One Piece of Good News From 2016

December 29th 2016

For all the talk about the horrors of 2016, there was at least one glimmer of hope this year: the ozone layer, which protects the Earth from ultraviolet radiation, is beginning to heal.

Several studies over the past 10 years have found that ozone levels in the stratosphere are rebounding after the international community banned the use of chlorofluorocarbons in 1987. The Montreal Protocol's ban on these chlorine-based chemicals, which contributed to ozone depletion, appears to have been successful.

The ozone layer "absorbs 97 to 99 percent of the sun's high-frequency ultraviolet light, light which is potentially damaging to life on earth," according to NASA. But over the past 25 years, ozone levels in the stratosphere have decreased by about four percent. That trend is starting to reverse in response to international policies regulating chlorine-based emissions.

icebergAP/Brennan Linsley - apimages.com

"Scientists' finely tuned climate model found that the ozone hole over Antarctica in the month of September [2015] shrank by 4.5 million square kilometers, on average, between 2000 and 2015," Scientific American reported. "September is important because it is when sunlight fully returns to the Antarctic after winter, initiating chemical reactions in the atmosphere that eat away at the ozone layer."
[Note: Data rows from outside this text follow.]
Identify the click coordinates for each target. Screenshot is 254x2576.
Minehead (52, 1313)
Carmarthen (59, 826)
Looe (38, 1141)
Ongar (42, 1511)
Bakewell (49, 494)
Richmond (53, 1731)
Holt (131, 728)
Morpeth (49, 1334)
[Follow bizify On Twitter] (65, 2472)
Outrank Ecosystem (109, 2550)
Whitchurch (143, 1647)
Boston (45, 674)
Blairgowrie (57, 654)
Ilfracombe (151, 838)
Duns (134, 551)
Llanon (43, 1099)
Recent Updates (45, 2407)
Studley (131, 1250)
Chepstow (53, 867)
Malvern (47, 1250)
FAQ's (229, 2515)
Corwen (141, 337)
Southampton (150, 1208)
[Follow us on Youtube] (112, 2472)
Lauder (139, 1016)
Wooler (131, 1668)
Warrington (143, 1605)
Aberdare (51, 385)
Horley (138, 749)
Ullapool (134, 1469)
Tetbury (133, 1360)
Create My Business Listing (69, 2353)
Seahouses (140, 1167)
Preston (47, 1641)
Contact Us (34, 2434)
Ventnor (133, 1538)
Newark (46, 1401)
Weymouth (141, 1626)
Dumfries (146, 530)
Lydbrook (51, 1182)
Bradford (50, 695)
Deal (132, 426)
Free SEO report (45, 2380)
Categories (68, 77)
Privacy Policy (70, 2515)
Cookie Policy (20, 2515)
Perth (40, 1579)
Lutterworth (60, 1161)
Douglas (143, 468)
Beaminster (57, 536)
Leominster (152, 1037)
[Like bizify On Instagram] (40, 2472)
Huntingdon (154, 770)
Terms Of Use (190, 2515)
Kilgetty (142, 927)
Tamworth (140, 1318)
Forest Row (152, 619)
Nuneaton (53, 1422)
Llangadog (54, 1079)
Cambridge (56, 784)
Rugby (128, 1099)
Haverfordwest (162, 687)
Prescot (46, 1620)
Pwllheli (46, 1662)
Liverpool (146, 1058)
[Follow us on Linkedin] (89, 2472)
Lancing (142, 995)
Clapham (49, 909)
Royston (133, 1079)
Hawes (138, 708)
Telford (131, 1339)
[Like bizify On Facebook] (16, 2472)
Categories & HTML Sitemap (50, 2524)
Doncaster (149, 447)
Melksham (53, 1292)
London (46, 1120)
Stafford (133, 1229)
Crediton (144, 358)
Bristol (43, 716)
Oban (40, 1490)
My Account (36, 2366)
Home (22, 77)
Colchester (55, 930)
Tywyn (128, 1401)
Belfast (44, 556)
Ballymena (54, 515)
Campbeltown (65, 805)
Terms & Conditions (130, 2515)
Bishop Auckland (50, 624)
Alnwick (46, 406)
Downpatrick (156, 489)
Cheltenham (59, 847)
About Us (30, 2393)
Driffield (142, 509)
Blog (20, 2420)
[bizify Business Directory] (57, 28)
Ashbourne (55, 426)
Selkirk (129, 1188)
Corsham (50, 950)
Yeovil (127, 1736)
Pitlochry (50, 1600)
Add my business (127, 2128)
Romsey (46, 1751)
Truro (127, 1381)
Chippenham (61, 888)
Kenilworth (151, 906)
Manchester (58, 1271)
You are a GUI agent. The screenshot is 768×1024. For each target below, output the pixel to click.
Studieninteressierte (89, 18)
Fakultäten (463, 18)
What changed? Reduced emissions of chlorofluorocarbons that used to spew out of bug spray, paint, hair spray, and air conditioners before climate scientists identified their environmental impact. 
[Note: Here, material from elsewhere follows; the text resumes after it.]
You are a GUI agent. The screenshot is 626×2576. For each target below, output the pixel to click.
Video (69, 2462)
hairsprayPixabay - pixabay.com

Though climate change remains a pressing problem that will affect generations to come with record global temperatures — the progress on the ozone layer has given scientists hope. After all, the shrinking of the ozone has been associated with an increased risk of health problems such as skin cancer, according to the World Health Organization.

"We can now be confident that the things we've done have put the planet on a path to heal," MIT climate scientist Susan Solomon said in a press release earlier this year. "We decided collectively, as a world, 'Let's get rid of these molecules.' We got rid of them, and now we're seeing the planet respond."